What you should do:
Which lines of the entries contain the string "will"? Copy each of them.

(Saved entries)
►

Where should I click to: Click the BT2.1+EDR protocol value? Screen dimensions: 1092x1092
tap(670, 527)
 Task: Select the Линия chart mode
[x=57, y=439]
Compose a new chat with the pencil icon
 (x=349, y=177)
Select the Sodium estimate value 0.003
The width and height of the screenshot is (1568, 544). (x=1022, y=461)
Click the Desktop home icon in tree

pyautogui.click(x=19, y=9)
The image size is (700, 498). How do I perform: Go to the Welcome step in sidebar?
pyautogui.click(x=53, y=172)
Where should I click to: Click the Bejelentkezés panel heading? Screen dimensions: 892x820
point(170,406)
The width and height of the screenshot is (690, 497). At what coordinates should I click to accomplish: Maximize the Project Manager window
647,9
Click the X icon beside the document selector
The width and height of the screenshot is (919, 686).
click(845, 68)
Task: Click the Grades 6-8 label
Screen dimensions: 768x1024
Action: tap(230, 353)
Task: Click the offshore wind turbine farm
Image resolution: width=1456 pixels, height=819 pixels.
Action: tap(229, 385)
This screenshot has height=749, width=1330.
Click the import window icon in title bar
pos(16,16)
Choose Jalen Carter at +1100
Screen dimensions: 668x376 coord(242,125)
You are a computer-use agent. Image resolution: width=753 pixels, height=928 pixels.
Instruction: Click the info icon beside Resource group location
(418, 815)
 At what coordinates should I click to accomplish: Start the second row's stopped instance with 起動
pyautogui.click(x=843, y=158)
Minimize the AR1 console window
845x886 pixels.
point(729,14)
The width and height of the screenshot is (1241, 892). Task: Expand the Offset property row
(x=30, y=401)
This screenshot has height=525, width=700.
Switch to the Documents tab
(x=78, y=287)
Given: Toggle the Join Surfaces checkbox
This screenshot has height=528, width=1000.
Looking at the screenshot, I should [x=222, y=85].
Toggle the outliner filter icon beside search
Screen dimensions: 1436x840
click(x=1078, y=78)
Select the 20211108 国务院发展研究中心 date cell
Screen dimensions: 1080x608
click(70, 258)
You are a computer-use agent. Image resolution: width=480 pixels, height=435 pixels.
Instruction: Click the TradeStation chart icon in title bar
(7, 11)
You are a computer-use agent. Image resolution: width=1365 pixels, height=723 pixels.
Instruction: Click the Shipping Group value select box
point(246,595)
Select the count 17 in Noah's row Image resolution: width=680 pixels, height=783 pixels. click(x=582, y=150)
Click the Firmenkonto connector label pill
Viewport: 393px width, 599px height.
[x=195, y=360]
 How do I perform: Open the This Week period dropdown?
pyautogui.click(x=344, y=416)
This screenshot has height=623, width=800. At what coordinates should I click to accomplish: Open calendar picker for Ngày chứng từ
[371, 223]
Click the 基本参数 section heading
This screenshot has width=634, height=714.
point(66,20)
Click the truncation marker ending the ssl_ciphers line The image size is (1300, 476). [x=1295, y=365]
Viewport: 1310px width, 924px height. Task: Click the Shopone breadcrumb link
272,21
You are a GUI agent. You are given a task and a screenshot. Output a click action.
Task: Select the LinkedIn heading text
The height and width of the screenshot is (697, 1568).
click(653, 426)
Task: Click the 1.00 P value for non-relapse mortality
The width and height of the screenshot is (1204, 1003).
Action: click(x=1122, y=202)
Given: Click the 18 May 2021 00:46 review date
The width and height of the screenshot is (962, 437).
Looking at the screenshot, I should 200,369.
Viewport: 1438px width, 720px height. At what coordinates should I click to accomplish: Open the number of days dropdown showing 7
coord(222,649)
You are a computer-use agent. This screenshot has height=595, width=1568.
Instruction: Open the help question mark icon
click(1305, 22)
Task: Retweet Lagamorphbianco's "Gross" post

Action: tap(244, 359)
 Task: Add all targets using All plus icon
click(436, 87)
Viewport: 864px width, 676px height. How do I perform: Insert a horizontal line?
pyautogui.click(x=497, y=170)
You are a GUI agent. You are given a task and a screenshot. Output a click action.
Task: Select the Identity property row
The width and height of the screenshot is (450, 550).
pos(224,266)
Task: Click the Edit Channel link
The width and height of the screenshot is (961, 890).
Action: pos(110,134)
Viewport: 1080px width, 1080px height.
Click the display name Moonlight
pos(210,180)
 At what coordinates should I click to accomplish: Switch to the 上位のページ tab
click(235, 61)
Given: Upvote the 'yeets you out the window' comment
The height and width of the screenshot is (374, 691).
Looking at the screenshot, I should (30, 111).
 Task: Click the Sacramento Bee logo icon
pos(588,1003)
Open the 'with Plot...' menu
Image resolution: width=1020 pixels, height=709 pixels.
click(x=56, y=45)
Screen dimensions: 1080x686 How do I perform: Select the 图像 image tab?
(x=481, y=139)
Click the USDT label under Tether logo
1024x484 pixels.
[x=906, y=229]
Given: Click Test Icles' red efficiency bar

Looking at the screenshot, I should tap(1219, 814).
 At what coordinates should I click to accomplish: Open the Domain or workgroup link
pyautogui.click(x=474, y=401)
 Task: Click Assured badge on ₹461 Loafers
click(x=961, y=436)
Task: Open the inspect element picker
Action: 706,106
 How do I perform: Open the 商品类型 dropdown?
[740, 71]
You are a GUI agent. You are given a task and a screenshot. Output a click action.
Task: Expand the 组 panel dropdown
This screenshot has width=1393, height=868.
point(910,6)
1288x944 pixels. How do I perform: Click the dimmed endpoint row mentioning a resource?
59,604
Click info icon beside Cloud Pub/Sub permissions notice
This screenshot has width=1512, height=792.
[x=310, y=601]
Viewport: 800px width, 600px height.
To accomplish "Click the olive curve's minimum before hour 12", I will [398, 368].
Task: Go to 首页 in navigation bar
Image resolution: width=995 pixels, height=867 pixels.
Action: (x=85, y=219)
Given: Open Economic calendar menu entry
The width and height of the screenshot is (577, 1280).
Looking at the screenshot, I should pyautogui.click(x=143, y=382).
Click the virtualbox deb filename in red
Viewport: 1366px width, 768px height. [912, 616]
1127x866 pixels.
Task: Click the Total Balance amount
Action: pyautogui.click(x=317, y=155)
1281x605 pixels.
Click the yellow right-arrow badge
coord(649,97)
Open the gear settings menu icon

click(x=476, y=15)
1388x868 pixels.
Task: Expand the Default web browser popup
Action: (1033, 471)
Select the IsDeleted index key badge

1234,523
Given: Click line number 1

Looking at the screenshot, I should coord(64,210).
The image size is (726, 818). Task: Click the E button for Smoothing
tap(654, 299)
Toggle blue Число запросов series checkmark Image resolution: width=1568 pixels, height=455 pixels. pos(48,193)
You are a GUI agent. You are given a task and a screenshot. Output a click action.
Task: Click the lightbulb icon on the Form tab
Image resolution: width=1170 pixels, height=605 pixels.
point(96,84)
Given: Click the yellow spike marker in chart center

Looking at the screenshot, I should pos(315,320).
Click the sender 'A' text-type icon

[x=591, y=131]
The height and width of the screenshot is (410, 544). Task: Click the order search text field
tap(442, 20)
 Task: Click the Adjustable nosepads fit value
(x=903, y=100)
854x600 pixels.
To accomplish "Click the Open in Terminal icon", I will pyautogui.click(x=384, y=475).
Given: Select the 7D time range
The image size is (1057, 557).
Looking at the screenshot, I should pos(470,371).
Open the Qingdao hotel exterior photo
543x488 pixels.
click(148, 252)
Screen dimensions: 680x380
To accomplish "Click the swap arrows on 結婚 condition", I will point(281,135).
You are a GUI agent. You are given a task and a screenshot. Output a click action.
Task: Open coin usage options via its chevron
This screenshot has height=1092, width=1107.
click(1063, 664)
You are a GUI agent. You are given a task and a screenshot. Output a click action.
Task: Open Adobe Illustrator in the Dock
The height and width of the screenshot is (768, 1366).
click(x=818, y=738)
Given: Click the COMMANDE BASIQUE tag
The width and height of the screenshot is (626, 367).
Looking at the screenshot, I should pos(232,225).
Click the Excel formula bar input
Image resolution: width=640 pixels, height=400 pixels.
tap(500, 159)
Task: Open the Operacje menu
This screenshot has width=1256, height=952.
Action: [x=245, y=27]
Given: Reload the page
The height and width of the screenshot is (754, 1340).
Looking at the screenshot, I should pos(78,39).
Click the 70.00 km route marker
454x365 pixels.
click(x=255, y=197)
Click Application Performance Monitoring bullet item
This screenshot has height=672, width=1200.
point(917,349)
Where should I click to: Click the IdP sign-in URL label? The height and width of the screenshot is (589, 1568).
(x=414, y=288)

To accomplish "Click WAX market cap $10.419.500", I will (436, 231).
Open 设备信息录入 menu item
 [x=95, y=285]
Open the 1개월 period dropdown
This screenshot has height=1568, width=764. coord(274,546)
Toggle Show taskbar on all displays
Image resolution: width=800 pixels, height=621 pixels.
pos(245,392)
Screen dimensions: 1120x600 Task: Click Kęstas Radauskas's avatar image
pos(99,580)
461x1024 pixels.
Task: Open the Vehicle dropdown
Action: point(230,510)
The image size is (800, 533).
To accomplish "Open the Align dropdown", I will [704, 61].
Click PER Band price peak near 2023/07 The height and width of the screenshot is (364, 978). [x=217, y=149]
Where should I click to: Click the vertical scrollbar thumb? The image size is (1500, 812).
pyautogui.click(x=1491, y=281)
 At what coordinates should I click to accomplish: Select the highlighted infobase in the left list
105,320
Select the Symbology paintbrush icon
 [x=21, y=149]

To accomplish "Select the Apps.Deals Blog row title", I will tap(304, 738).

◄

Answer space:
To accomplish "Click the olive curve's minimum before hour 12", I will [398, 368].
To accomplish "Click the Open in Terminal icon", I will pyautogui.click(x=384, y=475).
To accomplish "Click the swap arrows on 結婚 condition", I will point(281,135).
To accomplish "Click WAX market cap $10.419.500", I will (436, 231).
To accomplish "Open the Align dropdown", I will [704, 61].
To accomplish "Select the Apps.Deals Blog row title", I will tap(304, 738).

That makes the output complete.